Cross-Task Linearity Emerges in the Pretraining-Finetuning Paradigm
Published in ICML 2024, 2024
Abstract
The pretraining-finetuning paradigm has become the prevailing trend in modern deep learning. In this work, we discover an intriguing linear phenomenon in models that are initialized from a common pretrained checkpoint and finetuned on different tasks, termed as Cross-Task Linearity (CTL). Specifically, if we linearly interpolate the weights of two finetuned models, the features in the weight-interpolated model are approximately equal to the linear interpolation of features in two finetuned models at each layer. Such cross-task linearity has not been noted in peer literature. We provide comprehensive empirical evidence supporting that CTL consistently occurs for finetuned models that start from the same pretrained checkpoint. We conjecture that in the pretraining-finetuning paradigm, neural networks essentially function as linear maps, mapping from the parameter space to the feature space. Based on this viewpoint, our study unveils novel insights into explaining model merging/editing, particularly by translating operations from the parameter space to the feature space. Furthermore, we delve deeper into the underlying factors for the emergence of CTL, emphasizing the impact of pretraining.
Motivation
Recent works on Linear Mode Connectivity (LMC) [38, 13] and Layerwise Linear Feature Con- nectivity (LLFC) [63] shed light on understanding the training dynamics and hidden mechanisms of neural networks. LMC depicts a linear path in the parameter space of a network where the loss remains approximately constant (see Definition 1). In other words, linearly interpolating the weights of two different models, which are of the same architecture and trained on the same task, could lead to a new model that achieves similar performance as the two original models. LLFC indicates that the features in the weight-interpolated model are proportional to the linear interpolation of the features in the two original models (see Definition 2). Frankle et al. [13] observed LMC for networks that are jointly trained for a short time before undergoing independent training on the same dataset, termed as spawning method (see Figure 1). Zhou et al. [63] discovered the models that linearly connected in the loss landscape are also linearly connected in feature space, i.e., satisfy LMC and LLFC simultaneously.
As shown in Figure 1, a connection is identified between the pretraining-finetuning paradigm and the spawning method, as both entail training models from a same pretrained checkpoint. Therefore, a natural question arises: are models, initialized from a common pretrained checkpoint3 but finetuned on different tasks, linearly connected in the loss landscape or feature space, akin to the models obtained by the spawning method satisfying LMC and LLFC?

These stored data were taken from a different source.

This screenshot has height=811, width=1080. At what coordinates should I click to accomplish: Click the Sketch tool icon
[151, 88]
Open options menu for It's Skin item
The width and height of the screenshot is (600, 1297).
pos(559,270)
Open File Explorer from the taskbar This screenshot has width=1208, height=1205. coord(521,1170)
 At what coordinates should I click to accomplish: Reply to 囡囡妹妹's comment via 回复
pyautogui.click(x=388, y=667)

In this work, we discover that the finetuned models are linearly connected in internal features even though there is no such connectivity in the loss landscape, i.e., LLFC holds but LMC not. Indeed, we identify a stronger notion of linearity than LLFC: if we linearly interpolate the weights of two models that finetuned on different tasks, the features in the weight-interpolated model are approximately equal to the linear interpolation of features in the two finetuned models at each layer, namely Cross-Task Linearity (CTL) (see comparison among LMC, LLFC, and CTL in Table 1).
Theoretical analysis
Please see our paper for more analysis and details.
Framework
Experimental Results
Conclusion
In this work, we identified Cross-Task Linearity (CTL) as a prevalent phenomenon that consistently occurs for finetuned models, approximately characterizing neural networks as linear maps in the pretraining-finetuning paradigm. Based on the observed CTL, we obtained novel insights into two widely-used model merging/editing techniques: model averaging and task arithmetic. Furthermore, we studied the root cause of CTL and highlighted the impact of pretraining.

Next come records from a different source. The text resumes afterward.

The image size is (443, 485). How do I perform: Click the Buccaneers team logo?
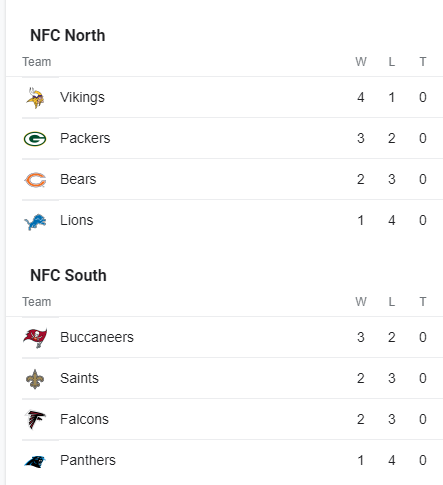pos(35,338)
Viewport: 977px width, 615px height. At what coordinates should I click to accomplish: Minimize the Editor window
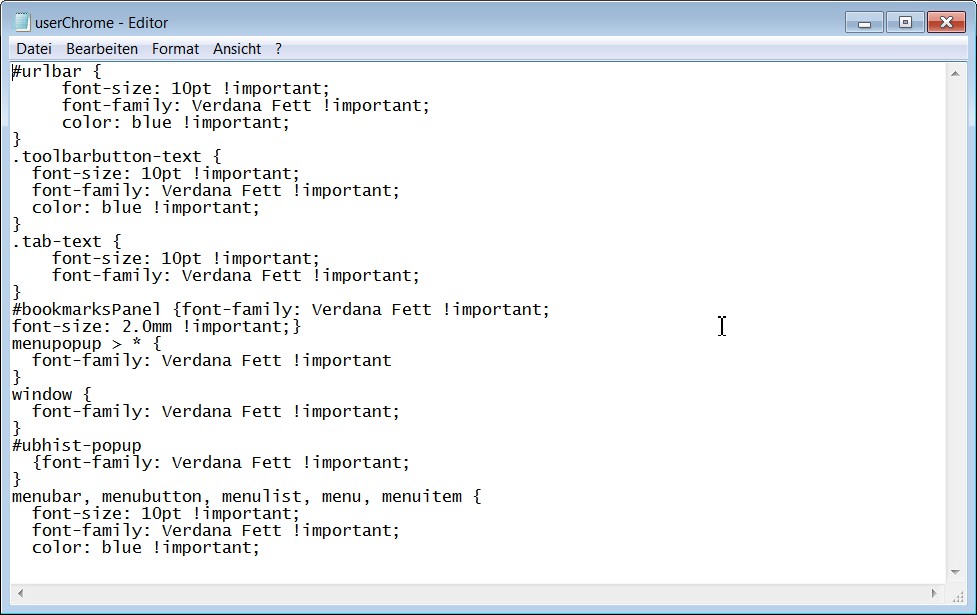pyautogui.click(x=864, y=22)
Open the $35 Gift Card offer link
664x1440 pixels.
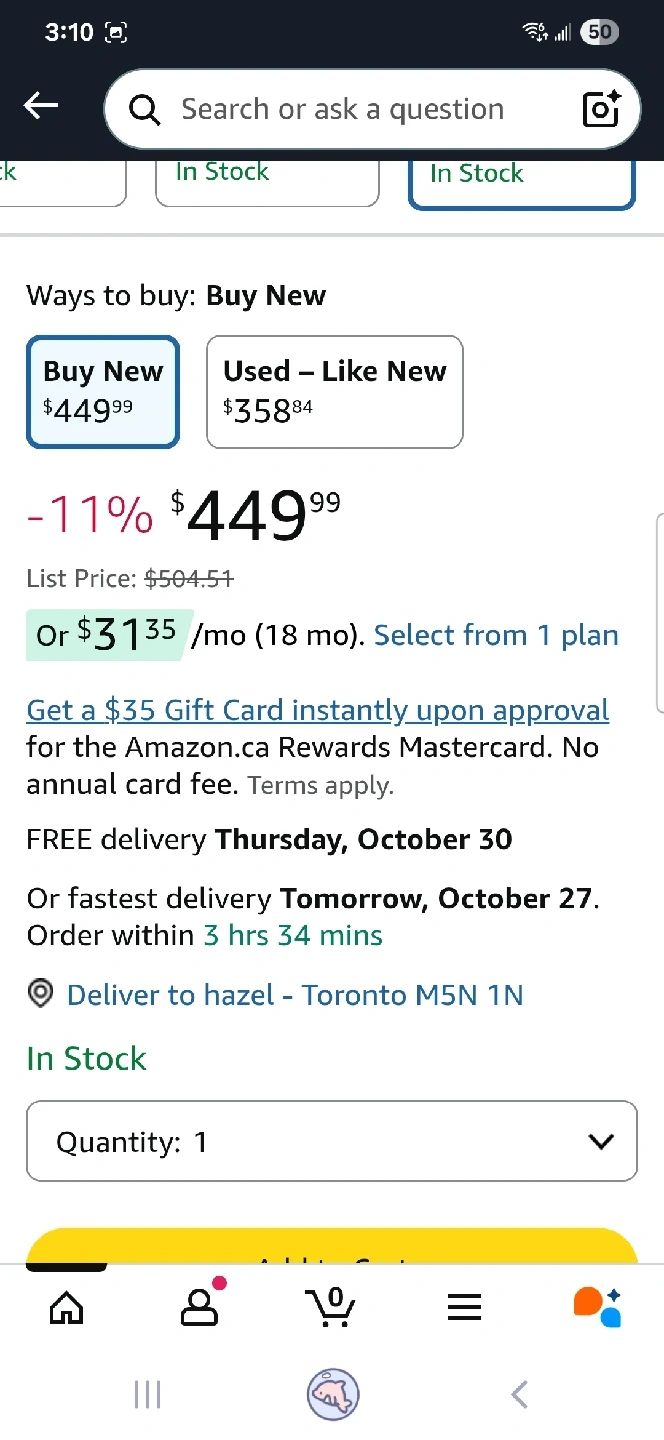pos(317,710)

Similar to recent efforts [63] in the neural network linearity discovery, our current work primarily focuses on empirical findings, despite a limited theoretical attempt to prove CTL in Section 5. We defer a thorough theoretical analysis to future work. Additionally, on the practical side, due to constraints in computational resources, we leave the exploration of CTL on Large Language Models to future.